Embora a passagem do ambiente oral para o quirográfico traga a externalização da memória para o pergaminho na forma de escritas pictográficas ou alfabéticas, por muito tempo o manuscrito é tratado como um registro da fala, sendo amplamente associado à oralidade, se libertando apenas com a fixação das letras e sua separação em espaços uniformes pela superfície do papel possibilitadas pela tipografia. (Idem)

Dito isso, vamos ao senhor presidente. Ele muitas vezes age como se estivesse no ambiente midiático oral, onde a palavra deixa de existir assim que sai da boca do orador, sendo difícil atribuição de autoria. Não são poucas as vezes em que ele desafia registros escritos e visuais para dizer que não disse o que havia dito. E muitas vezes fala, aparentemente, sem o registro escrito prévio, a análise e o planejamento que um habitante de um ecossistema tecnológico que já tem a tipografia entre suas espécies deveria ter.

Veja bem, não o estou chamando de analfabeto, até porque mesmo o analfabeto é atravessado ao longo de sua vida pelos desdobramentos de séculos de meios tipográficos agindo sobre nossa estrutura urbana e social. Como capitão – mesmo da reserva – do exército, pressupõe-se que ele tenha pleno domínio dos meios quirográficos.

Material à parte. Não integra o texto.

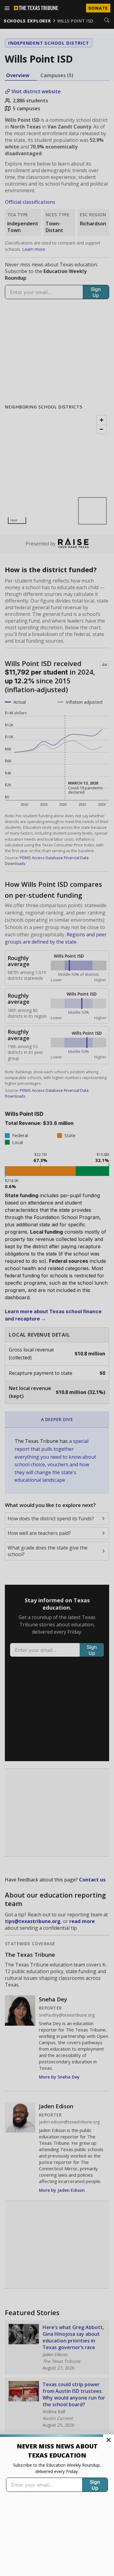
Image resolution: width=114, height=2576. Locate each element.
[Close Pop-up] (108, 2439)
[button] (57, 1288)
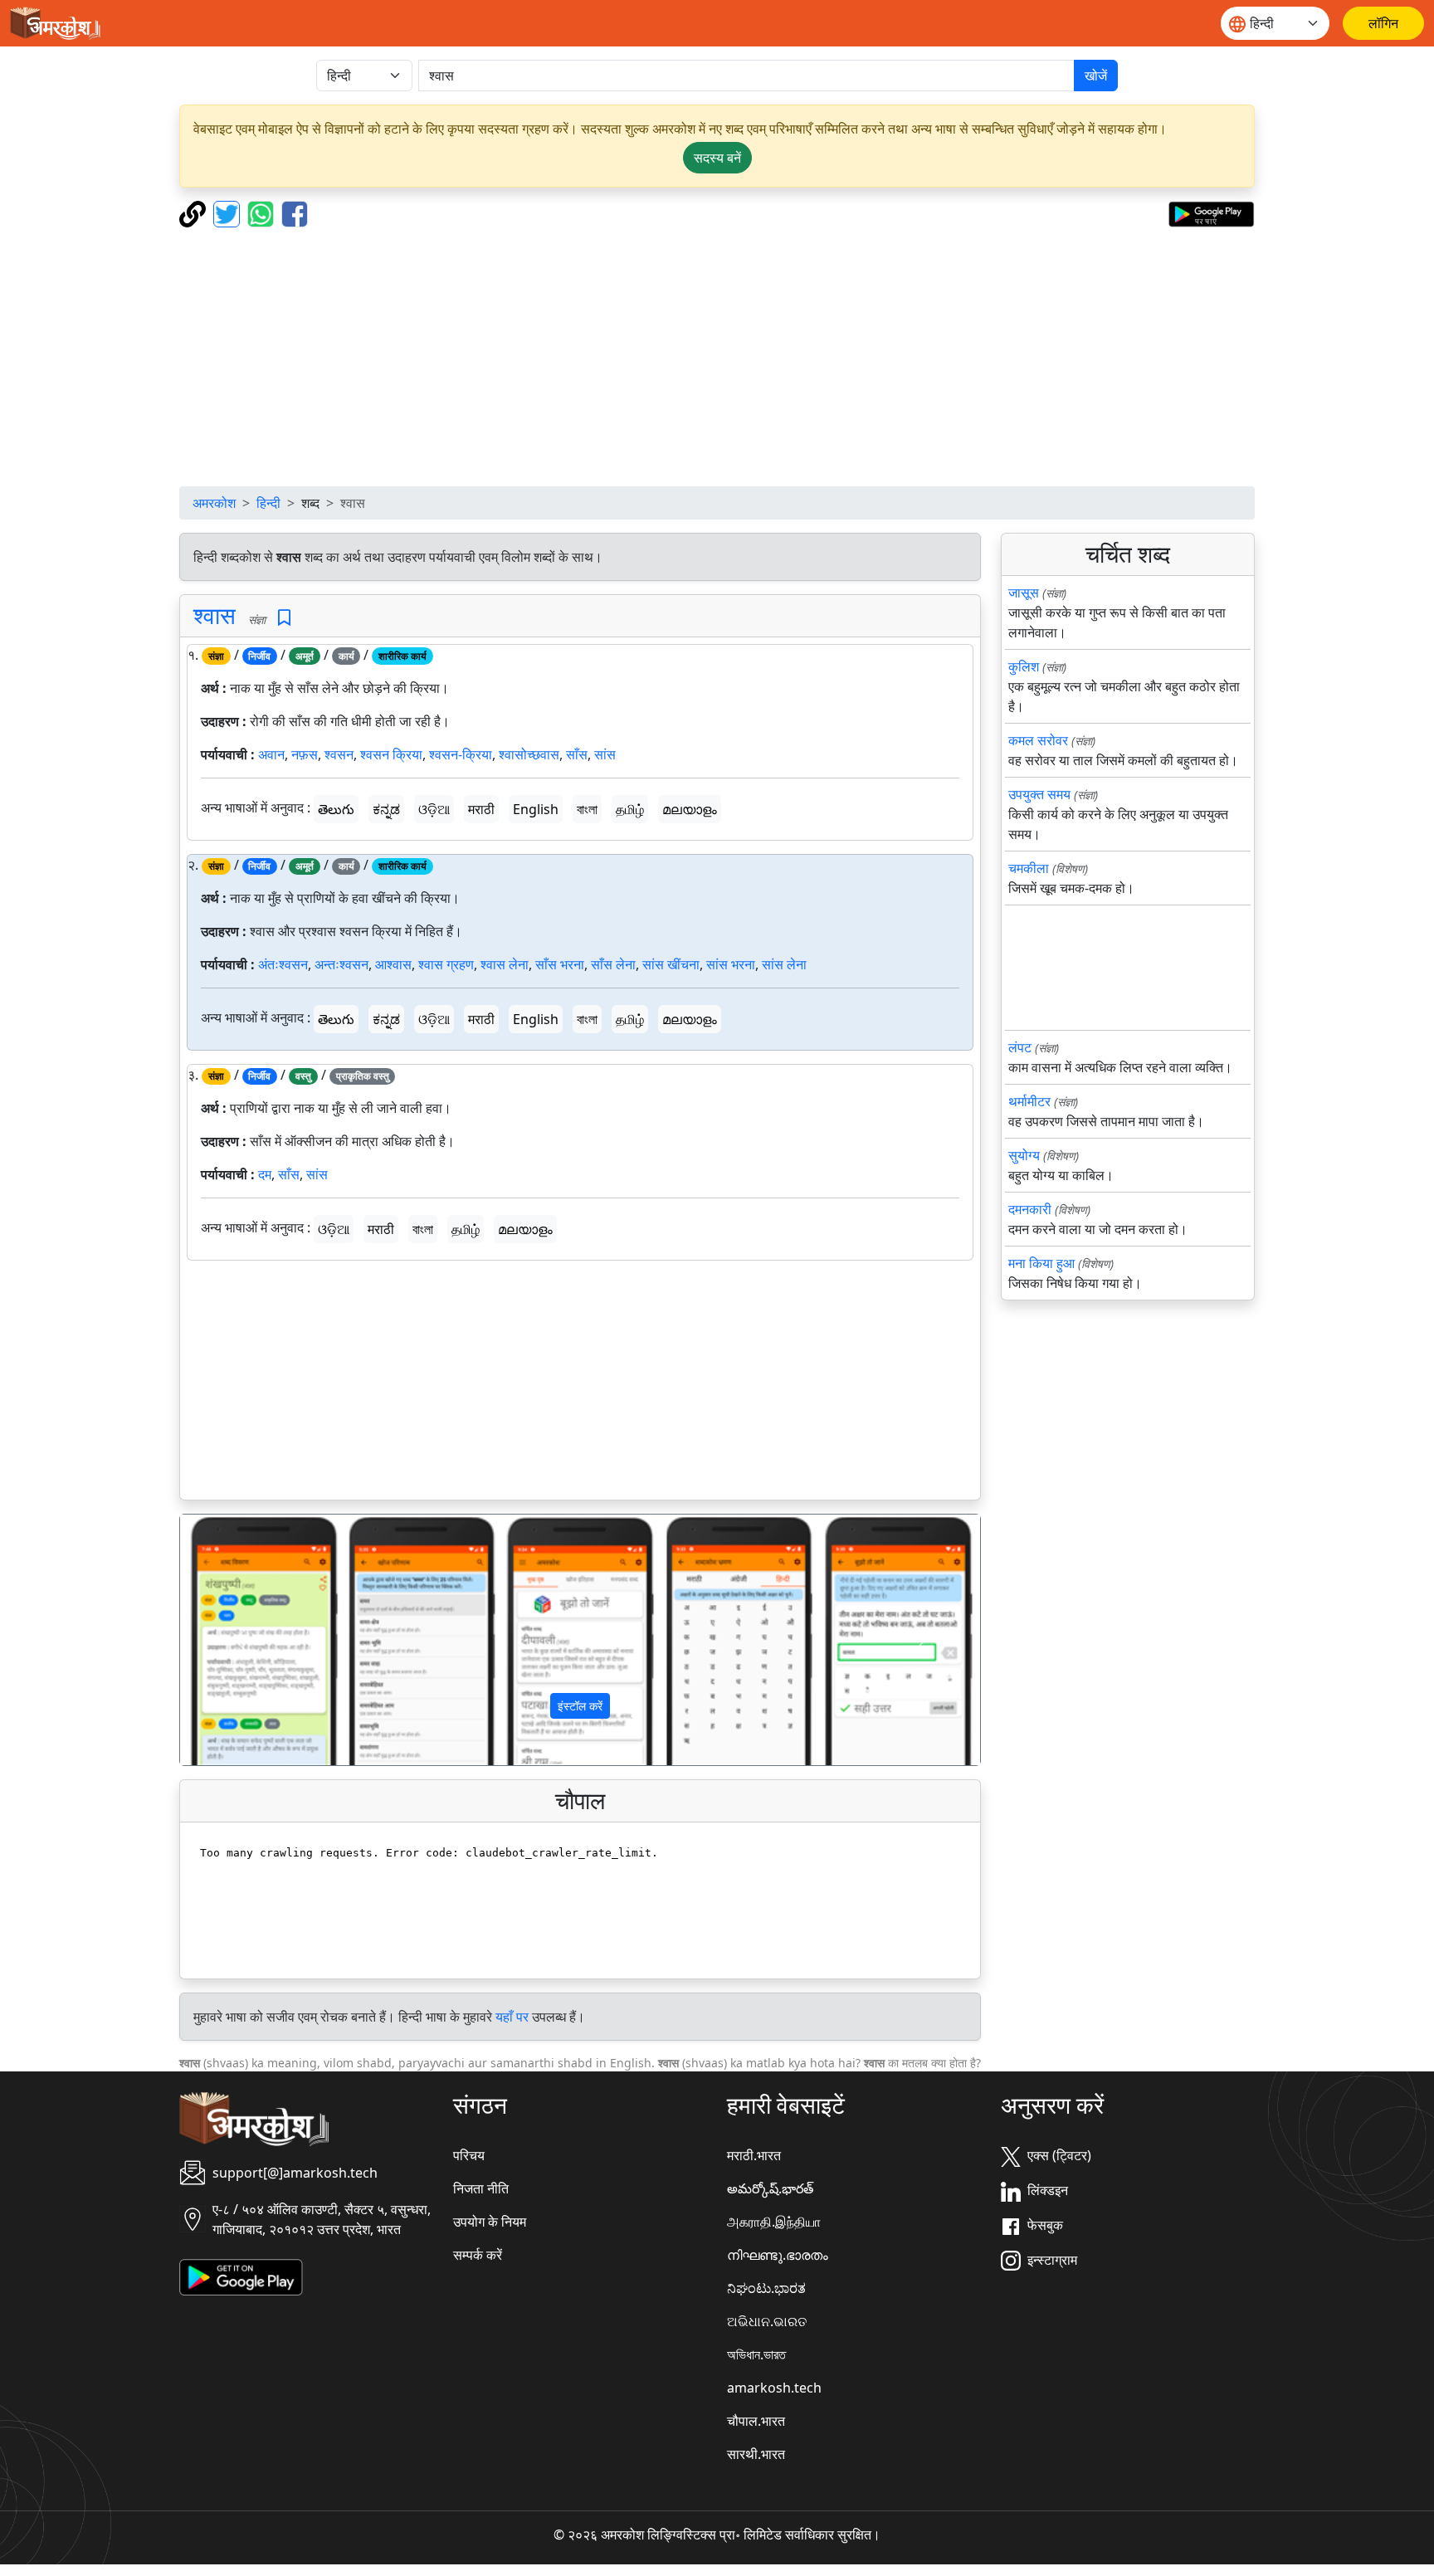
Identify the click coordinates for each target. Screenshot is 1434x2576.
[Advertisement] (717, 357)
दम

Mas ainda prefere agir oralmente. Como na fala sobre a vacina. Antes de afirmar que a vacina não é de São Paulo, mas do Brasil, ele afirma que “(...) apesar da vacina... apesar, não, né? A Anvisa aprovou, não tem que discutir mais (...)”. Observa-se a ausência de qualquer análise e preparação prévia.

Referências

POSTMAN, Neil. The Reformed English Curriculum. In: ALVIN, Euric C. (Org.). High School 1980: The Shape of the Future in American Secondary Education. New York: Pitman Publish Corporation, 1970. p. 160–168.

STRATE, Lance. Media Ecology: An Approach to Understanding the Human Condition. New York: Peter Lang, 2017.

ONG, Walter. Orality and Literacy. The Tecnologizing of the Words. New York: Routledge, 2012.